¿DELIRIO DE PERSECUCIÓN?

Comerciantes causan terror en la comuna

El ayuntamiento capitalino denunció el 19 de septiembre el «ingreso de un comando armado» a sus instalaciones, lo que llevó a que elementos de seguridad casi cortaran cartuchos contra los supuestos delincuentes, quienes al verse descubiertos habrían salido casi huyendo.

Más o menos eso fue lo que, vía un vocero -de puro milagro que no lo sacó el protagónico edil,  Antonio Villalobos- se dio a conocer por la tarde en escabrosa acción.

Pero, resulta que no había tal y que sólo se trató de un grupo de comerciantes que entraron para resolver gestiones.
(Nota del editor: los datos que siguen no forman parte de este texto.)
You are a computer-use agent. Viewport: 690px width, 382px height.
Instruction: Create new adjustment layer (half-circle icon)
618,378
Se trata del gremio de vendedores ambulantes que encabeza el hermano de Roberto Castrejón junior y su padre, quienes fueran asesinados en el centro de Cuernavaca en mayo pasado.
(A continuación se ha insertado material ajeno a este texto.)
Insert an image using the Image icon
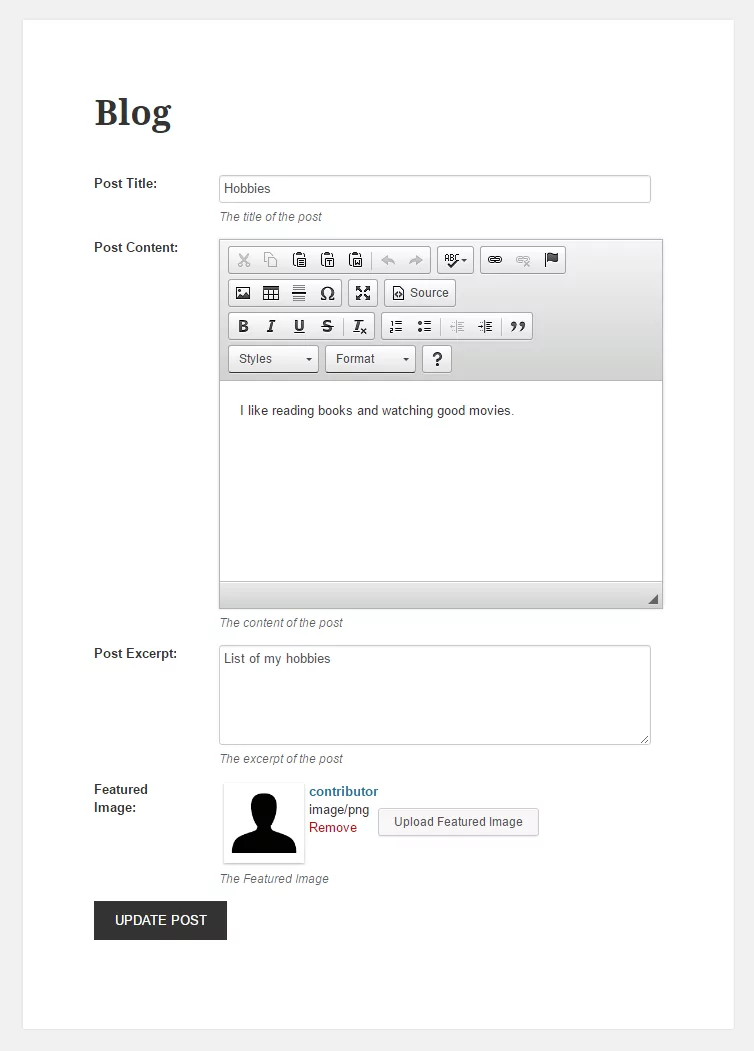The image size is (754, 1051). (x=243, y=293)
¿Y qué fue lo que los hizo sospechosos? ¿Que portaban cangureras? cosa común de quienes se dedican al comercio, pues no es algo exclusivo de los guaruras.

El propio líder debió hacer público un video en el que aclaró que fueron a buscar un funcionario para exigirle cumplimiento de acuerdos, mutuamente asumidos a fin de permitir sus actividades de comercio ambulante.

Jaziel Castrejón, secretario general de la organización, lo deja muy claro. También la Comisión Estatal de Seguridad (CES) hizo lo propio. O sea, que en el alcalde Antonio Villalobos Adán  tienen delirio de persecución, y en ese exceso acabaron haciendo el ridículo. ¡Qué barbaridad!